→ **Work instructions**
Print every record exactly as it appears. Leave the pictures out.

→ **Data excerpts**
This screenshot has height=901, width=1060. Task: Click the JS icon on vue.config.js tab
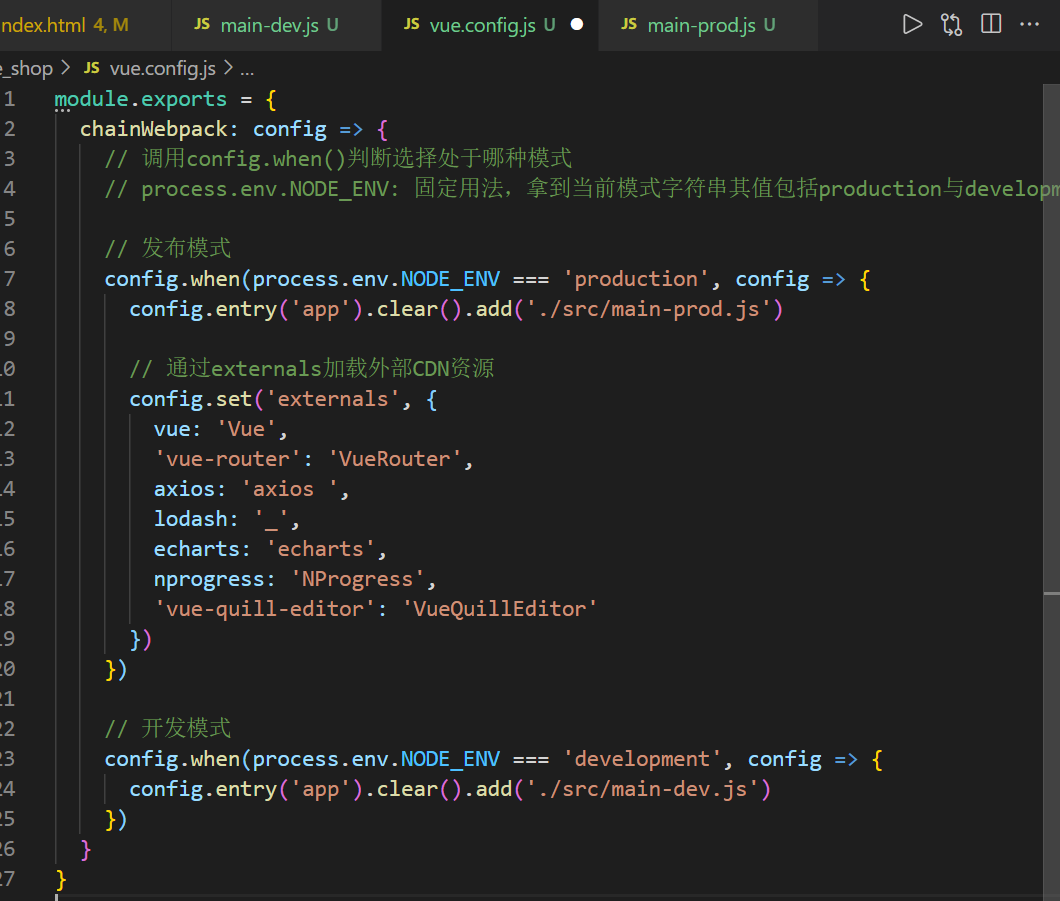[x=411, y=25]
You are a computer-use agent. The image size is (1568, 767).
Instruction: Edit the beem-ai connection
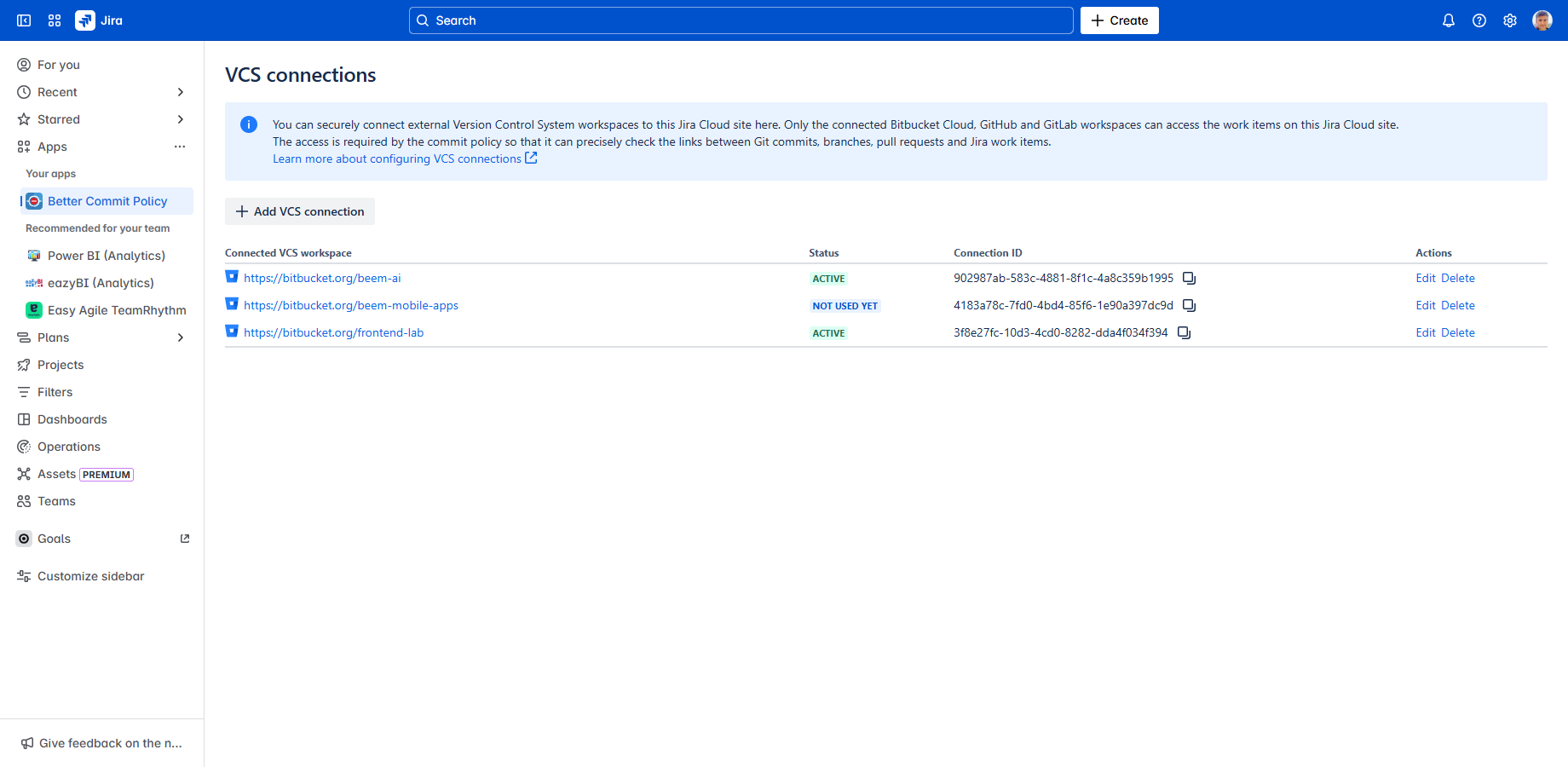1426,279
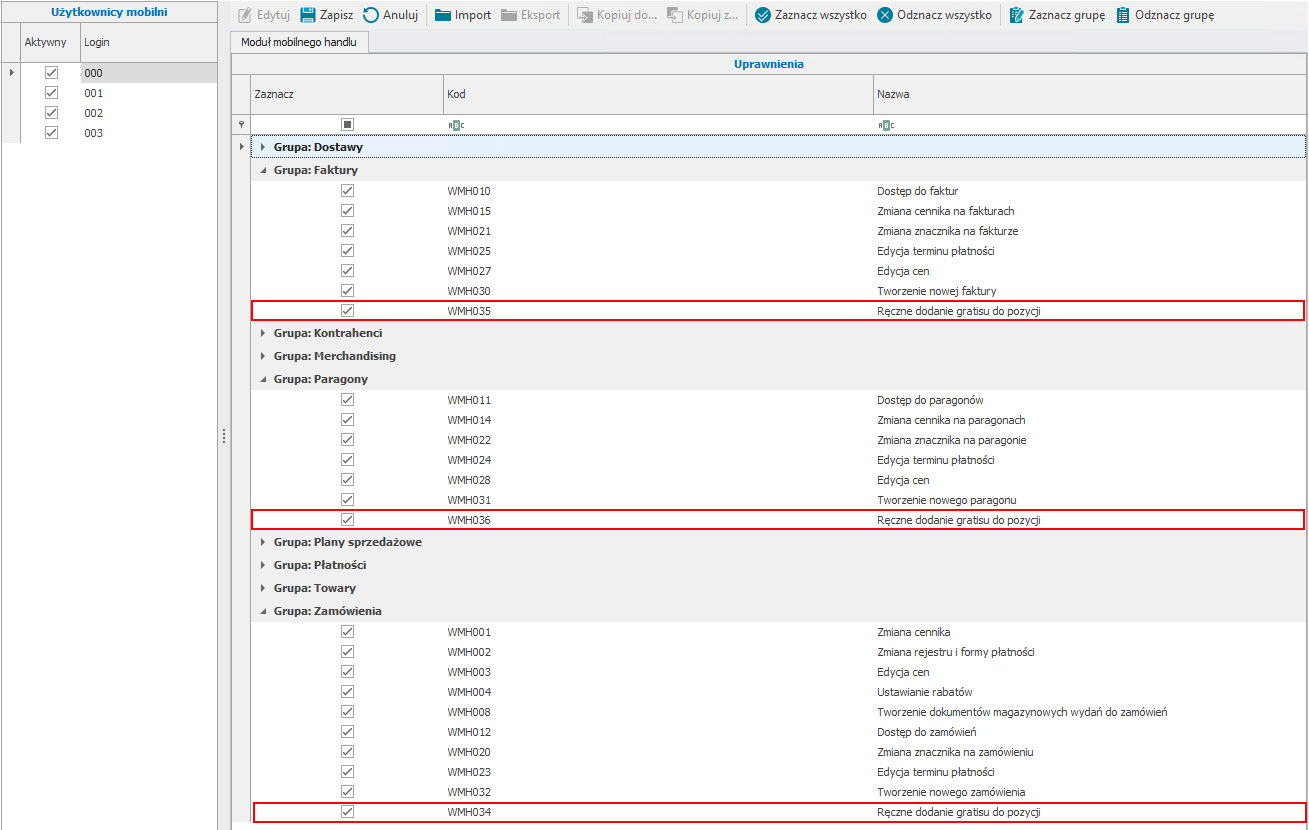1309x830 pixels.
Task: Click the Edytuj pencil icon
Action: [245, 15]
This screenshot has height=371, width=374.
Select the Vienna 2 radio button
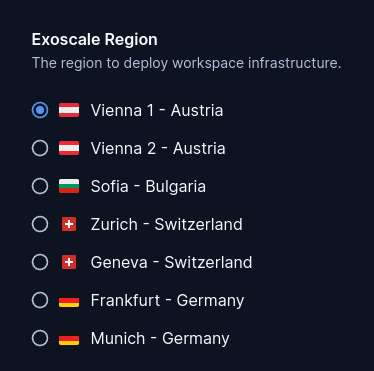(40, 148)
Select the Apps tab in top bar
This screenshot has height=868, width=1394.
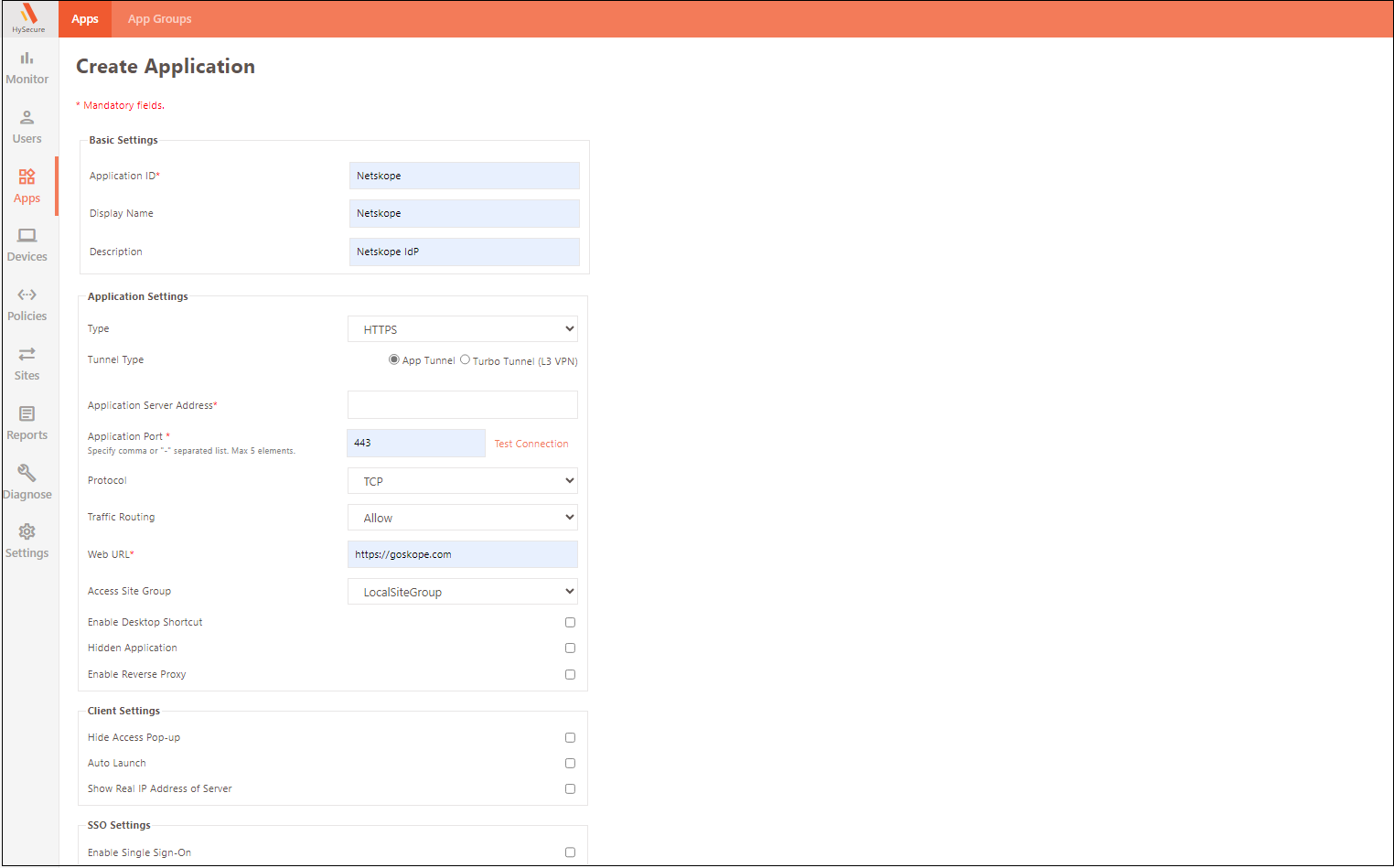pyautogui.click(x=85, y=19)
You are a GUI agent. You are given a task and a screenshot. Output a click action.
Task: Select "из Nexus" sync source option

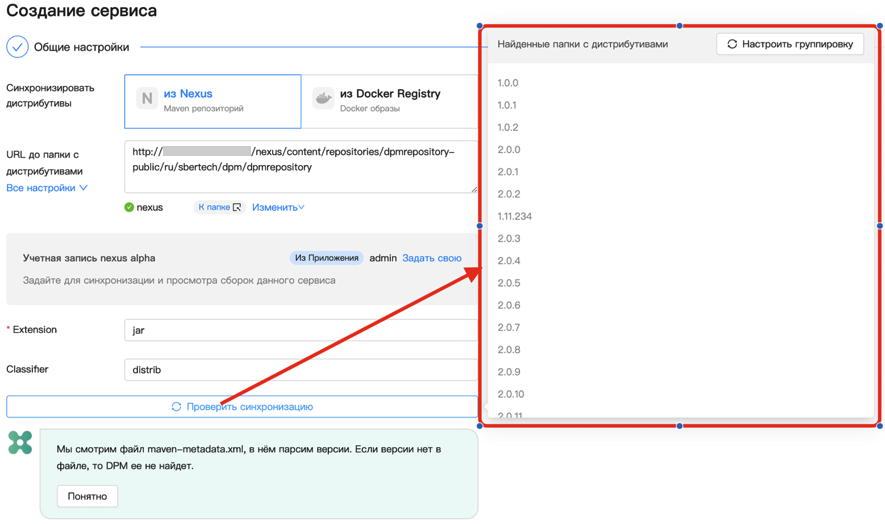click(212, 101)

→ **Result**
This screenshot has height=901, width=1060. Task: Click the JS icon on vue.config.js tab
[x=411, y=25]
You are a computer-use agent. The image size is (1568, 767).
Instruction: Edit the beem-ai connection
1426,279
1309x830 pixels.
Task: Click the Edytuj pencil icon
Action: [245, 15]
This screenshot has height=371, width=374.
Select the Vienna 2 radio button
(40, 148)
Select the Apps tab in top bar
This screenshot has height=868, width=1394.
pyautogui.click(x=85, y=19)
You are a GUI agent. You are given a task and a screenshot. Output a click action.
Task: Select "из Nexus" sync source option

click(212, 101)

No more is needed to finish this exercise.